Récemment, j’ai trouvé très juste la pièce d’Aristarkh Chernyshev, “Jesus Touch” : un crucifix constitué de cinq écrans tactiles dans lequel on peut faire défiler une série de crucifixions appartenant à l’histoire de l’art. Il y a également la peinture de Stéphane Balleux, les réalisations de Laurent Tixador…

  1. Plusieurs fois dans ton travail tu es parti d’objets trouvés que, à l’aide de la vidéoprojection, créent un effet aliénant dans le spectateur. Est-ce que tu veux créer une réalité différente de celle existante ?

Mon intention est d’augmenter l’objet d’une part de jeu. Je crée une forme autonome, qui est scrutée dans l’espoir d’une évolution, d’un dénouement, qui n’arrive jamais.
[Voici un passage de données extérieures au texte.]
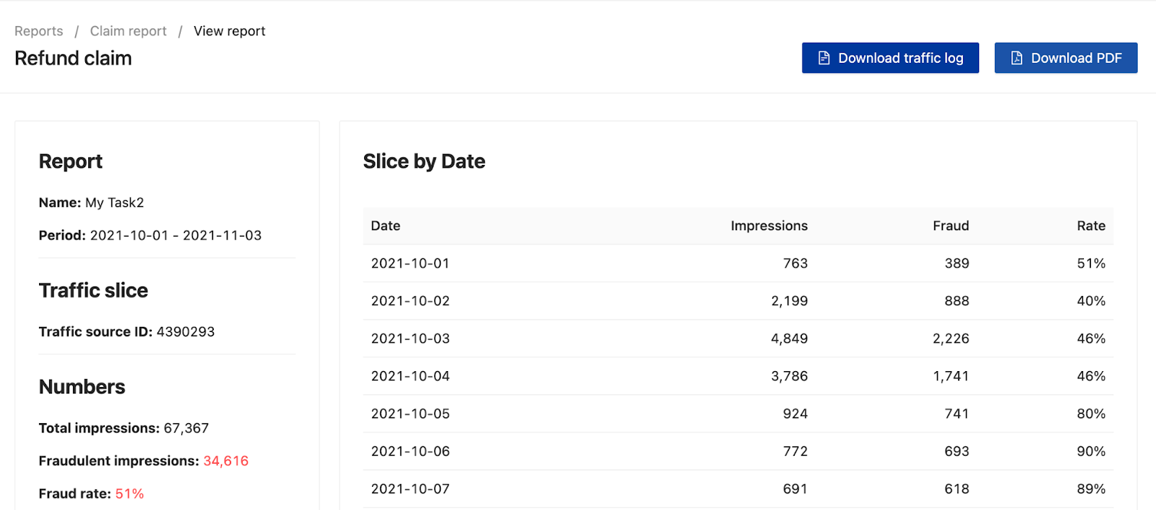Screen dimensions: 1156x510
Task: Go to the Claim report breadcrumb
Action: pyautogui.click(x=128, y=31)
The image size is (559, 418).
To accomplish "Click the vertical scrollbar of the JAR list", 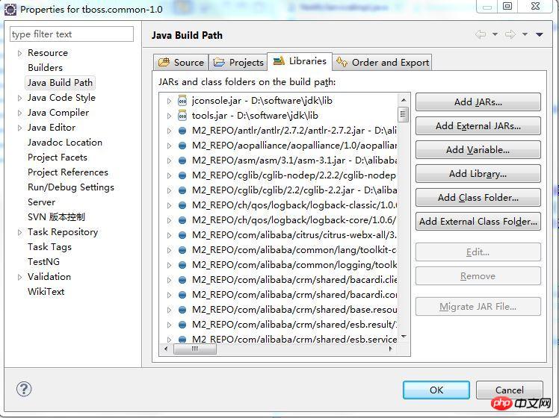I will [404, 224].
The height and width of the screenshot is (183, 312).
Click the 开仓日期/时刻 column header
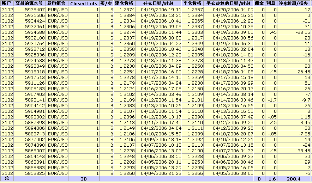159,3
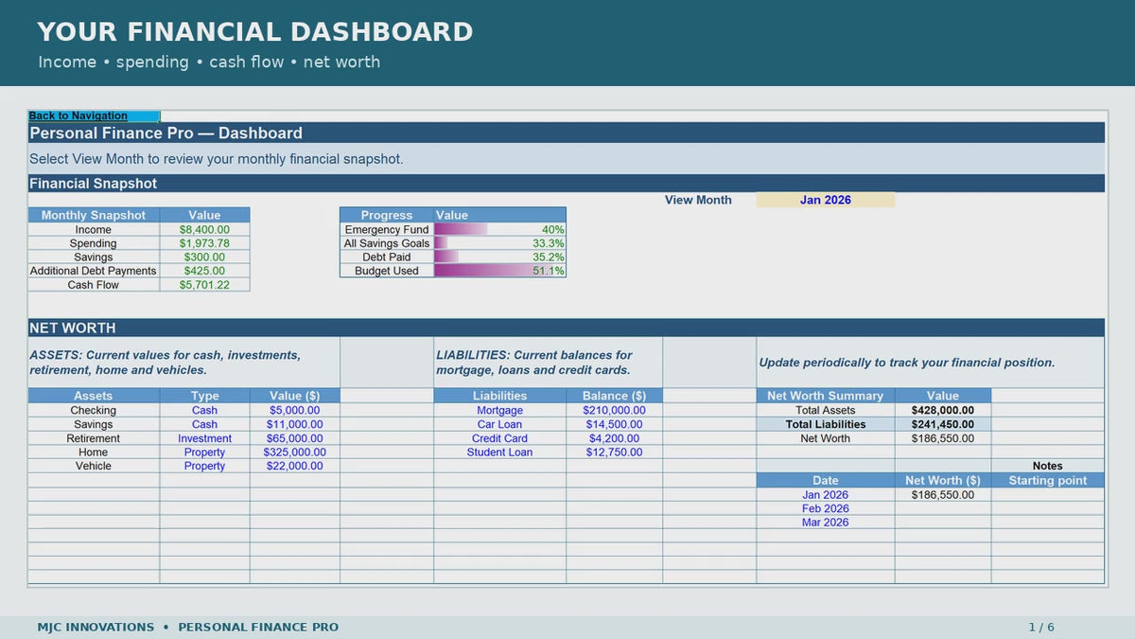1135x639 pixels.
Task: Select the Checking asset value $5,000.00
Action: [295, 410]
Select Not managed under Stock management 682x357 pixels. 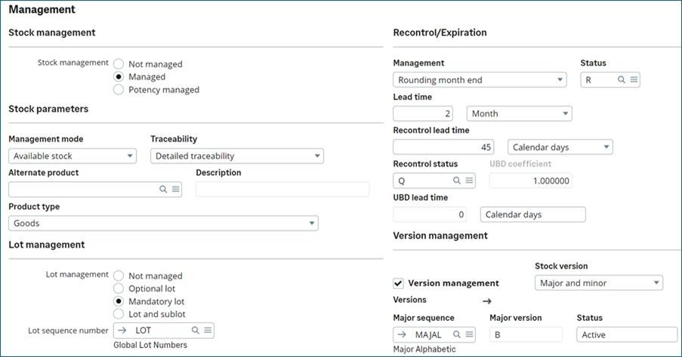coord(118,64)
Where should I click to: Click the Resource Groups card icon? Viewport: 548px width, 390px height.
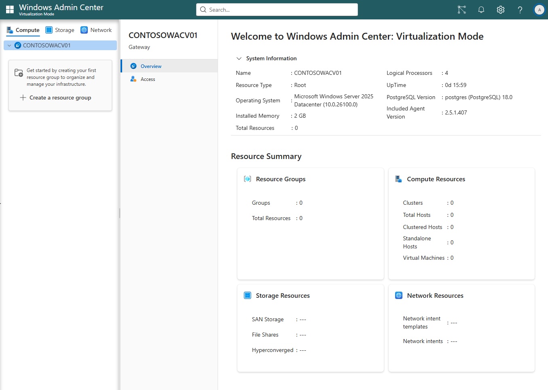[x=248, y=179]
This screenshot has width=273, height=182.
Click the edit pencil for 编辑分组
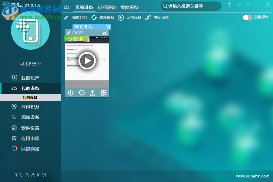[66, 17]
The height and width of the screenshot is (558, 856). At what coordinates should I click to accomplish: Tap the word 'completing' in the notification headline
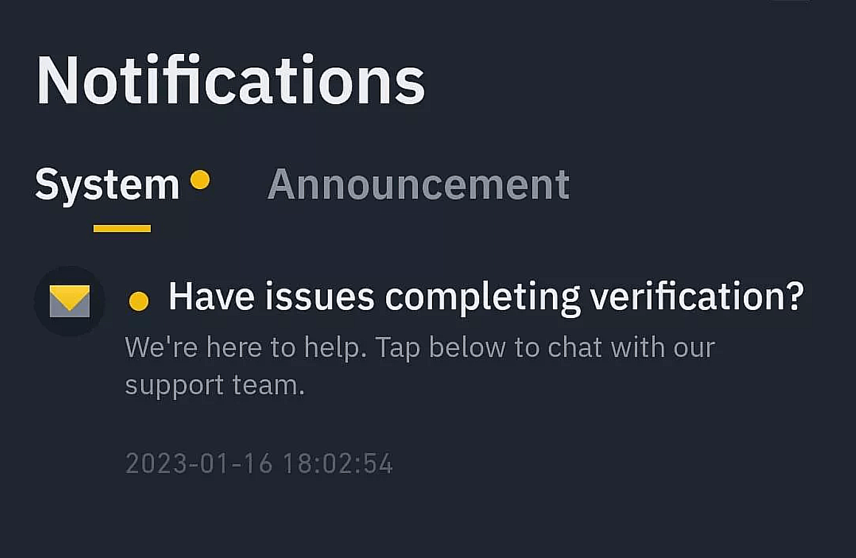pos(482,298)
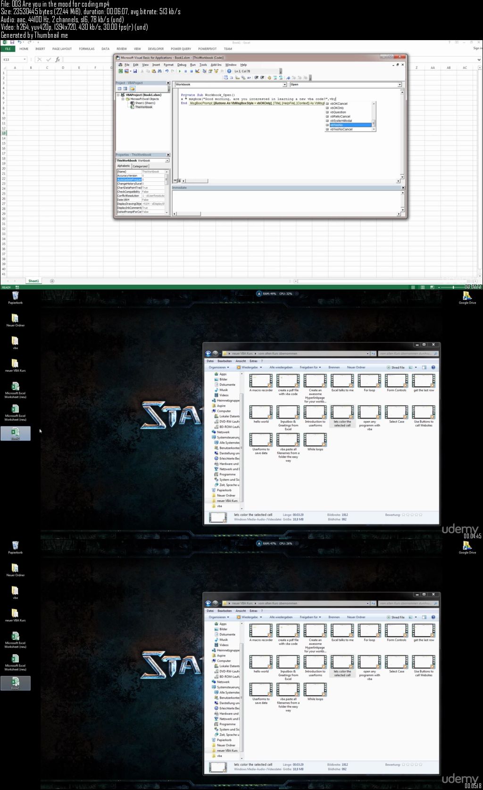The height and width of the screenshot is (790, 483).
Task: Open VBA Help via the question-mark icon
Action: 229,71
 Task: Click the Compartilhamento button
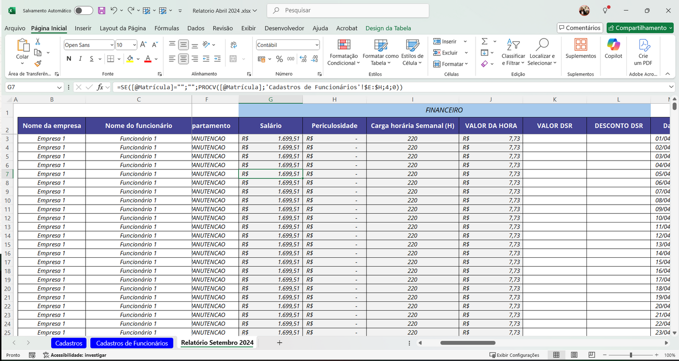coord(640,28)
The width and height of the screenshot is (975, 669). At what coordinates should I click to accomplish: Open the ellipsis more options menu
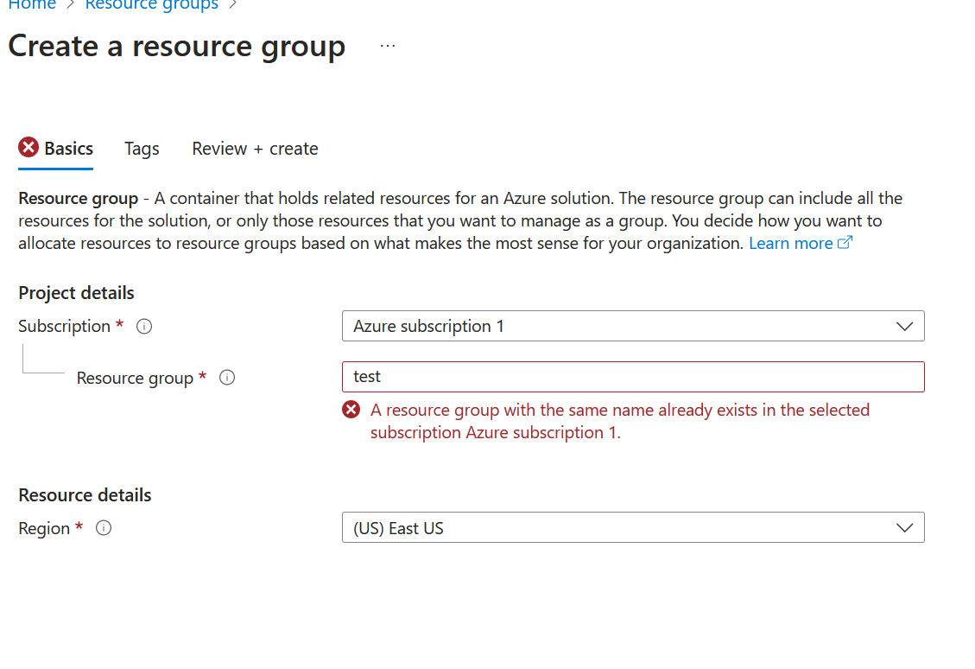pyautogui.click(x=388, y=46)
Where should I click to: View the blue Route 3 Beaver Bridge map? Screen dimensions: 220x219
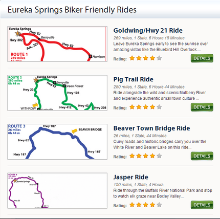point(57,142)
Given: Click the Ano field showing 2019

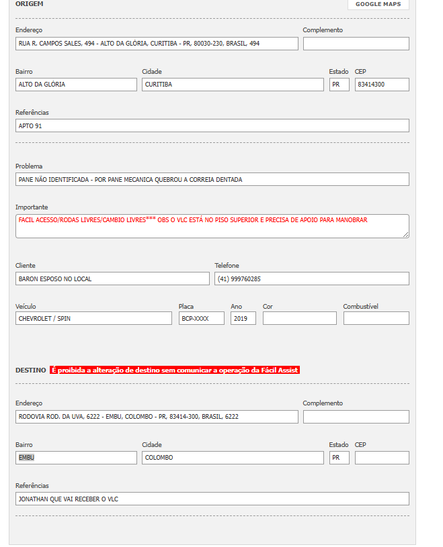Looking at the screenshot, I should click(243, 318).
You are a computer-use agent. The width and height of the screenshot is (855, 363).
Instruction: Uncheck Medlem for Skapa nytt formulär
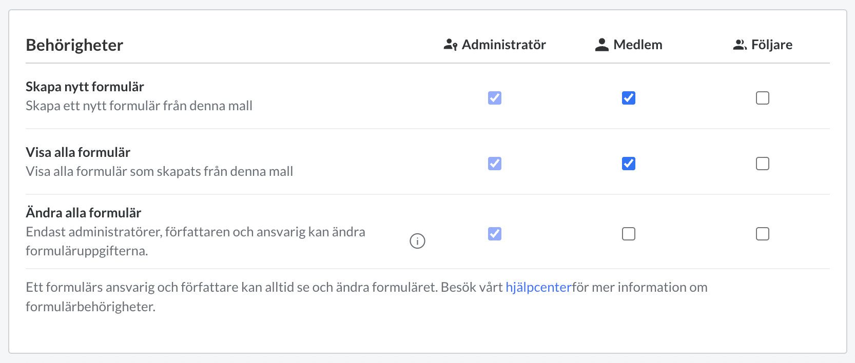629,98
C’est une catégorie de collage à dessein hypnotique. Un moment d’égarement poétique vécu, déclenché par une situation absurde qu’il m’est possible de transmettre.

  1. Qu’est-ce qui te plaît dans cette forme d’altération ?

De permettre à un mouvement, à une scène de se répéter à l’infini sans avoir à donner un début et une fin. Faire abstraction d’un scénario tout en ayant tenté d’en établir un.

  1. Quels sont vos projets futurs ?

Mon esprit sature d’envies, ce qui les draine en ce moment c’est la réfection d’une ancienne usine, qui à terme est destinée à un nouvel espace de travail. Gagnant en place, j’imagine des projets d’atelier plus ambitieux. Je réfléchis à une nouvelle organisation dans mon fonctionnement.

J’aime varier les approches, de ce fait je débute une collaboration avec un metteur en scène (Laurent Hatat) sur une pièce de théâtre écrite à la base de la nouvelle de Nancy Huston, Une adoration.

Plus tard je souhaite réaliser un film.

J’ai un projet d’exposition au musée de la Piscine (Roubaix, France) axé sur la commémoration de la Grande Guerre, y seront déployées des pièces déjà produites, dont POW (en image dans le dossier Dropbox), avec une œuvre spécialement imaginée pour les lieux.

J’ai débuté une série de trente photomontages nommés “Vues stratigraphiques”, un travail sur la strate, le paysage et la répétition et j’attends la réponse d’un projet d’exposition “hors les murs” en collaboration avec la galerie Laure Roynette (Paris) qui me représente.